GIVEN REQUEST:
Write out the material from its start through the line containing "Looking at the", copying each line unchanged and leaving out the pictures.

INPUT FOR THIS TASK:
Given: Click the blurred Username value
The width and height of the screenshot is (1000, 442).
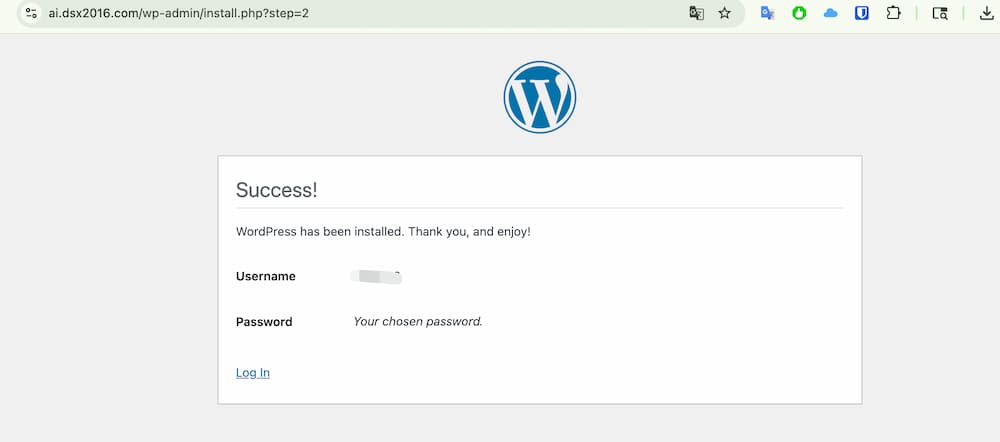Looking at the screenshot, I should (x=376, y=276).
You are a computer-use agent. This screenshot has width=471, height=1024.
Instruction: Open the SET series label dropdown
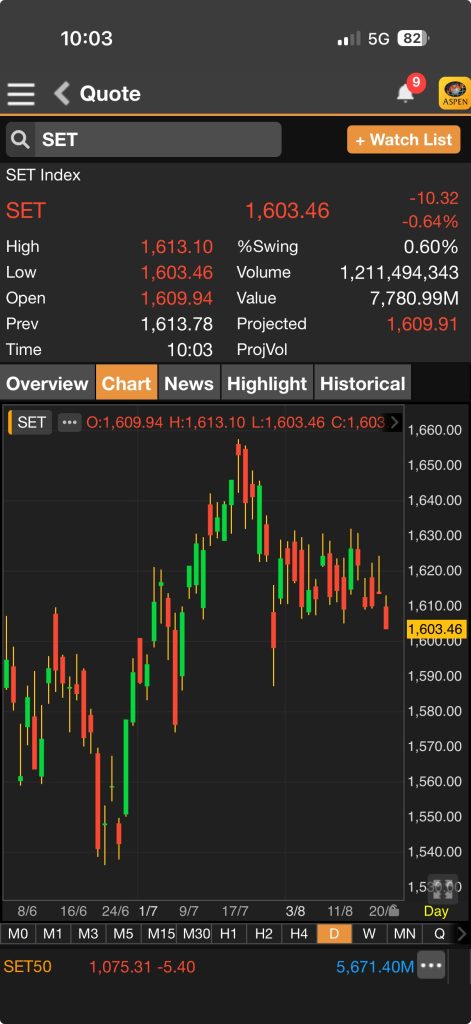(30, 423)

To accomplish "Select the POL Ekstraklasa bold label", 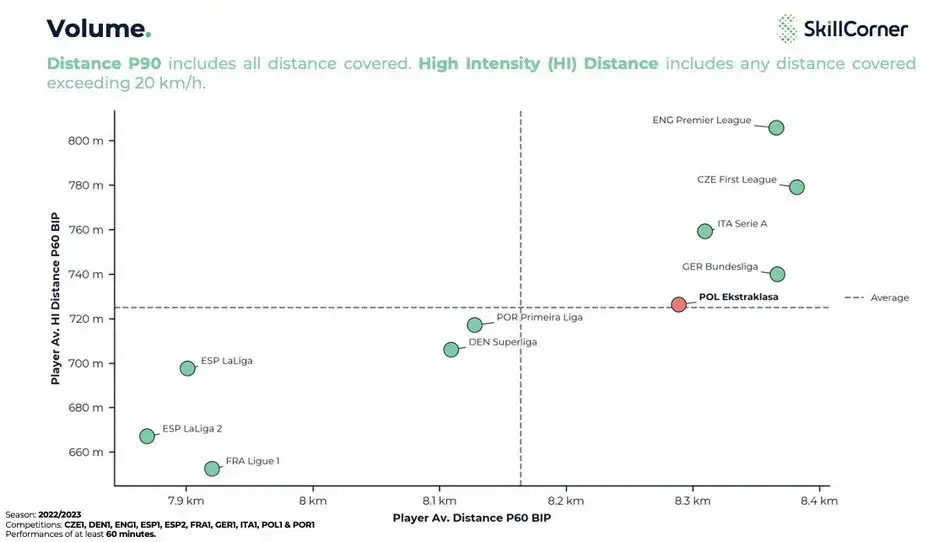I will click(738, 297).
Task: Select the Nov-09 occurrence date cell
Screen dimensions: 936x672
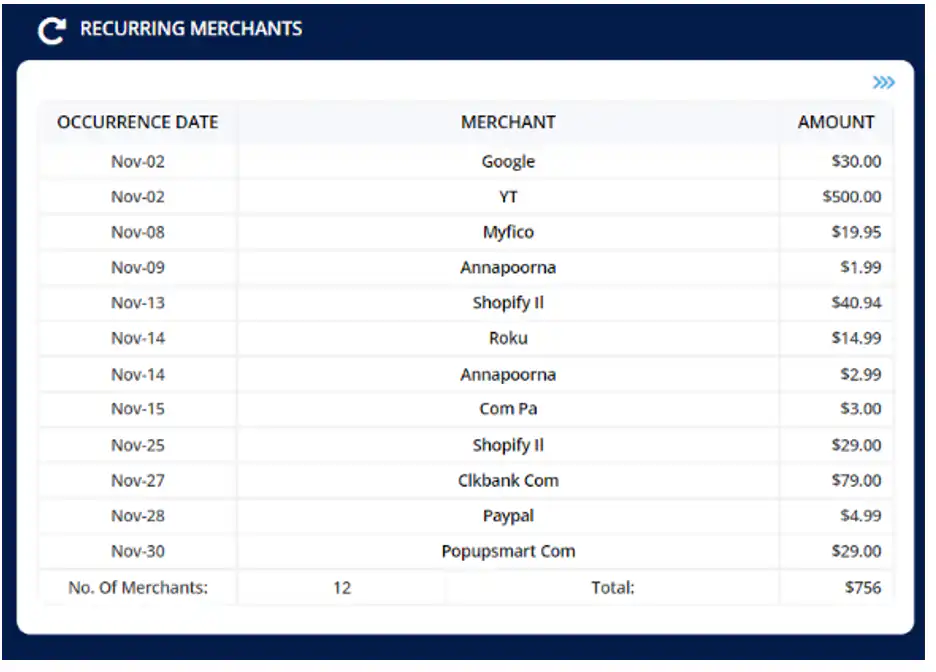Action: click(138, 268)
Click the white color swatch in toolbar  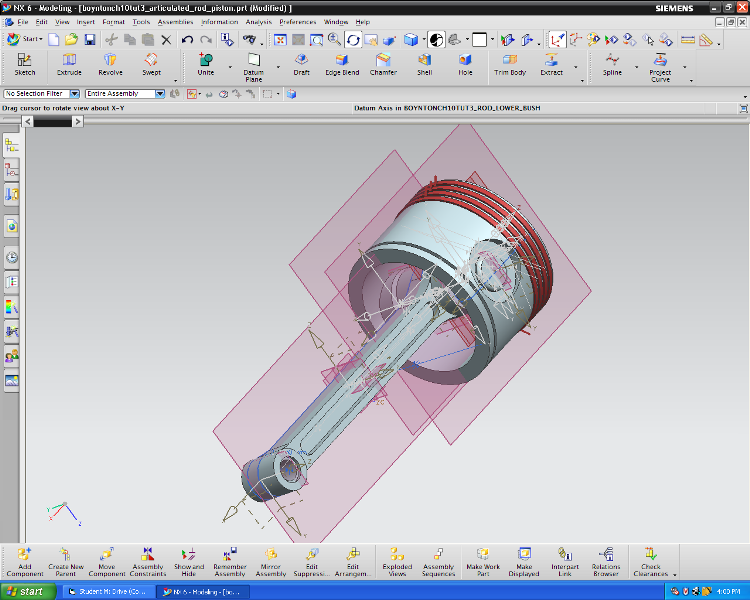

REPLY TO THE TASK:
Given: Click the blurred Username value
The width and height of the screenshot is (1000, 442).
Looking at the screenshot, I should (x=376, y=276).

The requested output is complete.